Required work = May I have, exactly as written, the line containing "The height and" and every line after it through the end of the listing below, and nothing else?

Information =
- Opening Delimiter -

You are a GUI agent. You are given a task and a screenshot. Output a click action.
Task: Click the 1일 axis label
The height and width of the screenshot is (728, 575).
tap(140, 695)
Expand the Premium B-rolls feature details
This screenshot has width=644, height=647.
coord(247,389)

- Closing Delimiter -

Expected output =
The height and width of the screenshot is (728, 575).
tap(140, 695)
Expand the Premium B-rolls feature details
This screenshot has width=644, height=647.
coord(247,389)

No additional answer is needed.